Human-induced pluripotent stem cells (hiPSCs) can be applied in patient-specific cell therapy to regenerate lost tissue or organ function. Anisotropic control of the structural organization in the newly generated bone matrix is pivotal for functional reconstruction during bone tissue regeneration. Recently, we revealed that hiPSC-derived osteoblasts (hiPSC-Obs) exhibit preferential alignment and organize in highly ordered bone matrices along a bone-mimetic collagen scaffold, indicating their critical role in regulating the unidirectional cellular arrangement, as well as the structural organization of regenerated bone tissue. However, it remains unclear how hiPSCs exhibit the cell properties required for oriented tissue construction. The present study aimed to characterize the properties of hiPSCs-Obs and those of their focal adhesions (FAs), which mediate the structural relationship between cells and the matrix. Our in vitro anisotropic cell culture system revealed the superior adhesion behavior of hiPSC-Obs, which exhibited accelerated cell proliferation and better cell alignment along the collagen axis compared to normal human osteoblasts.
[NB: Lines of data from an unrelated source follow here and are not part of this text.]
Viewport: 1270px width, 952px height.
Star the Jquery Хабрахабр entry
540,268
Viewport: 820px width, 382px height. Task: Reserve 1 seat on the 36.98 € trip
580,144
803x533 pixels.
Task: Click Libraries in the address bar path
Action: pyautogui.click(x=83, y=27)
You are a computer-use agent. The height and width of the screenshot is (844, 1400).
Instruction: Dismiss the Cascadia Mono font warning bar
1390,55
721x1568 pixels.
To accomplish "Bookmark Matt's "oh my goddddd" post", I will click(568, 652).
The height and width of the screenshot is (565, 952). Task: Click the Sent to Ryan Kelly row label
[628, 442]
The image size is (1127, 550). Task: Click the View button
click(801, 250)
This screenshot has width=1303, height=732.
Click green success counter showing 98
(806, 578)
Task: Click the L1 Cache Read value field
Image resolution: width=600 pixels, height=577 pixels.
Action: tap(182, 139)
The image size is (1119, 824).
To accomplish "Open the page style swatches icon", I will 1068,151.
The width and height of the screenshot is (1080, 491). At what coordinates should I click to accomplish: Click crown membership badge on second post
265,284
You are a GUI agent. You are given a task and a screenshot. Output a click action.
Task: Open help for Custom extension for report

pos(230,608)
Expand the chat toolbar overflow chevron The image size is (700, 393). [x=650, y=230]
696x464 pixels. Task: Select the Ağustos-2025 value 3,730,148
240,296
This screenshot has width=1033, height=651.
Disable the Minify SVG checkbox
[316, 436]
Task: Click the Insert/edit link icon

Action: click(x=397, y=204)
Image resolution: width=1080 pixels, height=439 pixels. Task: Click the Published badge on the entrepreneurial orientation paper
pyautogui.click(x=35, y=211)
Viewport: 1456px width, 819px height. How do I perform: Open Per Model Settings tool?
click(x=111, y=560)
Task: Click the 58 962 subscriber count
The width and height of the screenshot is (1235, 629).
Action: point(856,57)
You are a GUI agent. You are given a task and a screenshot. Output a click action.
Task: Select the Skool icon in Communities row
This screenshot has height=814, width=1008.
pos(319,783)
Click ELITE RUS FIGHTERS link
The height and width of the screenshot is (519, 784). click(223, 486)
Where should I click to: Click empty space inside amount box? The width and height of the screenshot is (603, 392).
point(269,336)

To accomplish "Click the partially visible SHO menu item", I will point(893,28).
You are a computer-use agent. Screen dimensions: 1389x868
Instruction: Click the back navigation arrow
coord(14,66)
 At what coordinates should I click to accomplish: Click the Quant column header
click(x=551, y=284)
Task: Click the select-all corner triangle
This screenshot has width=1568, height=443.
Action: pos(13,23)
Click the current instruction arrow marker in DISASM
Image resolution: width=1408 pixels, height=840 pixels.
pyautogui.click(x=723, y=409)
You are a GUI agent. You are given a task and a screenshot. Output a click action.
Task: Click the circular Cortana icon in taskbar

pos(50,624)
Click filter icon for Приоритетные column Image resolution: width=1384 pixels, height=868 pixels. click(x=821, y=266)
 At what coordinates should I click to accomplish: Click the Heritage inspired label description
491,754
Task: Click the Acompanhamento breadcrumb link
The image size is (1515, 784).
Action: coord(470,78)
Notably, the oriented collagen scaffold stimulated FA formation along the scaffold collagen orientation. This is the first report of the superior cell adhesion behavior of hiPSC-Obs associated with the promotion of FA assembly along an anisotropic scaffold. These findings suggest a promising role for hiPSCs in enabling anisotropic bone microstructural regeneration.